Tag Archives: church fathers

3-2-1 Homework!

I started the coursework for my seminary course on the Patristic Fathers tonight.  Cup of Evening Delight tea (Safeway Select’s peppermint chamomile concoction) in one hand, Henry Chadwick’s The Early Church in the other, the fire crackling in the TV (a fireplace DVD—need to get our real fireplace safety-checked*) I set about my task to read 2 chapters in the book and listen to the first lecture.

The verdict to this point:

1.  I am an incredibly slow reader and probably for that reason not worthy of the “Seminary Student” title.  Consider: it took me 2 hours to read the 40 pages that made up the first two chapters of the book.  Not good.  While it’s true that the flow of the text isn’t great (and I’m tired, which is a bad combination), I will need to learn to read much faster than I do.**

2.  The lecturer isn’t particularly engaging, but he sticks to the outline and the lecture is pausable and rewindable, so I can’t complain.  I’m about halfway through the lecture.  I don’t think I’ll finish tonight.

3.  Despite #s 1 and 2 above, the topic is fascinating from the get-go: church history, church order and heresies from the get-go.  Much of this was familiar territory (thanks to Mr. Gonzalez in 2006), but I don’t mind the refresher (Boo, Gnosticism!  Boo, Marcion!)

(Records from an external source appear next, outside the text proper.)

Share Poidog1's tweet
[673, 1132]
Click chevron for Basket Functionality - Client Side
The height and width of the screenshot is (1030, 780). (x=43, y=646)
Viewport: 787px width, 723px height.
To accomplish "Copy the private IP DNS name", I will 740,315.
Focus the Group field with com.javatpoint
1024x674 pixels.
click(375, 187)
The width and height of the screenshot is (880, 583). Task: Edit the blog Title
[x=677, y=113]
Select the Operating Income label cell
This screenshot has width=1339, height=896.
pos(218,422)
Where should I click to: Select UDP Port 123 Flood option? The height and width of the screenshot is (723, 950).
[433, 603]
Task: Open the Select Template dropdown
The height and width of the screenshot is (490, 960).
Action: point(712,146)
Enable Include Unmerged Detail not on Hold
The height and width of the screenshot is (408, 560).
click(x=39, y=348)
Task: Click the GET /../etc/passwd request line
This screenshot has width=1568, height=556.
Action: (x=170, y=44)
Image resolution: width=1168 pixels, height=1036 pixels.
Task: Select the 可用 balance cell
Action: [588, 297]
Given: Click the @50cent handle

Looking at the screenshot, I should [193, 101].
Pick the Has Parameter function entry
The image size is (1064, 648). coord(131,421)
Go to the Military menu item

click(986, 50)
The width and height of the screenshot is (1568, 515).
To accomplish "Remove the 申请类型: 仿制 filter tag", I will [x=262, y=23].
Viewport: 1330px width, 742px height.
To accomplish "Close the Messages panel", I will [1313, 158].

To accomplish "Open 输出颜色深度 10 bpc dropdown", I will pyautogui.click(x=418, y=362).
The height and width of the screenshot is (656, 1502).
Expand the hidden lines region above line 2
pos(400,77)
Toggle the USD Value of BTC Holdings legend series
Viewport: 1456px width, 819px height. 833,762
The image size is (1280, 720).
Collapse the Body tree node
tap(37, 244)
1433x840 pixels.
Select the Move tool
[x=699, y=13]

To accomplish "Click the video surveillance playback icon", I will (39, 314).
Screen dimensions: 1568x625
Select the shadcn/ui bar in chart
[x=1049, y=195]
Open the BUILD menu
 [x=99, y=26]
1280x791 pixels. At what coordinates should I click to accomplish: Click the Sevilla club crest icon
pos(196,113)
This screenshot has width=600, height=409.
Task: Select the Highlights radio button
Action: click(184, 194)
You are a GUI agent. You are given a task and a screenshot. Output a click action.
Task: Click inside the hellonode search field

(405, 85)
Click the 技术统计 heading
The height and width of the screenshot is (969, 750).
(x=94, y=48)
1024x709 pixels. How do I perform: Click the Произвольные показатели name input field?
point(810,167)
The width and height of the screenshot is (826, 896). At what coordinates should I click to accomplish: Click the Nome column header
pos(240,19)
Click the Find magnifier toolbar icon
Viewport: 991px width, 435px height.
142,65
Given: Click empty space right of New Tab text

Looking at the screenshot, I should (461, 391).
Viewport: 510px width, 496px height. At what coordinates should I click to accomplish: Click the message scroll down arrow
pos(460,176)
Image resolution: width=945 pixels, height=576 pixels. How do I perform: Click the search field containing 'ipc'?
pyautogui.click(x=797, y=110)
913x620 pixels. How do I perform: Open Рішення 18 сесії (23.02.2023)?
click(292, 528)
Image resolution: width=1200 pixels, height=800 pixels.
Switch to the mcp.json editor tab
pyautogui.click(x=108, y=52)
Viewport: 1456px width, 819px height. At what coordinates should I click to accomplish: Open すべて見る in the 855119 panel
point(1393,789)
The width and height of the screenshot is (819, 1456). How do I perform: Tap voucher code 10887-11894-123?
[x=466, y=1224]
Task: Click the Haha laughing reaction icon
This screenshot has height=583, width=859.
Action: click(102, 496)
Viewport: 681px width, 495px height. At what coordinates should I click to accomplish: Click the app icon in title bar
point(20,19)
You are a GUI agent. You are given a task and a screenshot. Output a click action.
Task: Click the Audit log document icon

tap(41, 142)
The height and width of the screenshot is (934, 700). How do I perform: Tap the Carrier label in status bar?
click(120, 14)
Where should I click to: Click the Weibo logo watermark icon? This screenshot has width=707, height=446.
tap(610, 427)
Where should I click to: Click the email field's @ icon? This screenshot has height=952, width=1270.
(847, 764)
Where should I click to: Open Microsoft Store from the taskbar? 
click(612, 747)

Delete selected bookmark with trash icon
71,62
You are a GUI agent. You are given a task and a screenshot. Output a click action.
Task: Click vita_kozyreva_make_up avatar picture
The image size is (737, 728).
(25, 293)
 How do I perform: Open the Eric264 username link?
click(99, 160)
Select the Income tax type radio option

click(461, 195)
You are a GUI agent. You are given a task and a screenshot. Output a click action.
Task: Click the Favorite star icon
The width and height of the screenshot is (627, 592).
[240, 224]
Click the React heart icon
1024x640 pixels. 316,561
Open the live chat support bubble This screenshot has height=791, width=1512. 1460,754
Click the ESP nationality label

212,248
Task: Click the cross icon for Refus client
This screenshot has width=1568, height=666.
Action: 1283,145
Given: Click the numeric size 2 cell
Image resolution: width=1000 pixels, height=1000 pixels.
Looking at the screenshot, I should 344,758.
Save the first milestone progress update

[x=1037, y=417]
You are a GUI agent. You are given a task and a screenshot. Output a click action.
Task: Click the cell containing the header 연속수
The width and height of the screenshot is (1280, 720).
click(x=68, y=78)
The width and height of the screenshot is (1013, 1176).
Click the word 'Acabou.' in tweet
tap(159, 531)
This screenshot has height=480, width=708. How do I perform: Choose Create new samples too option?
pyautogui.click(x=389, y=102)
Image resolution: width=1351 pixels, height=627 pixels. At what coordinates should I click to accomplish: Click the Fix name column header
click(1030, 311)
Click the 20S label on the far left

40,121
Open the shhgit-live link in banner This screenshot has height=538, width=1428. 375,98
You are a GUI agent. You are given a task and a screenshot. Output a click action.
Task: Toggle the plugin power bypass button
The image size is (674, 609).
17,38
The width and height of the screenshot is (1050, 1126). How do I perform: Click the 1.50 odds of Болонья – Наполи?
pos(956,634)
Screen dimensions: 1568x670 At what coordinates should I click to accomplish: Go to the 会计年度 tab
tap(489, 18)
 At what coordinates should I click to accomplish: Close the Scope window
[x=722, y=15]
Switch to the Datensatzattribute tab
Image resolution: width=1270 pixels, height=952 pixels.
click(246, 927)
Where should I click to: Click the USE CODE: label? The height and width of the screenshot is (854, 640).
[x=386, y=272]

4.  Fireplaces on DVD aren’t so bad.

*We’ve lived in this house for more than a year and have yet to use our fireplace.  I’m not sure what to make of that.  Every time I consider just lighting something in there already, I get images of chimney fires in my head.  I just keep forgetting to call someone (and when I did in the past, no one got back to me).
**The slowness of my reading is mostly due to wanting to catch everything in the text, which results in going back and re-reading.  This gets worse when I’m tired, as I’ll suddenly find myself “reading” the book without comprehending a single word.  My concern with reading faster is missing a lot more information, but maybe that’s OK.

Gregory MacDonald wrote an interesting post on the Trinity.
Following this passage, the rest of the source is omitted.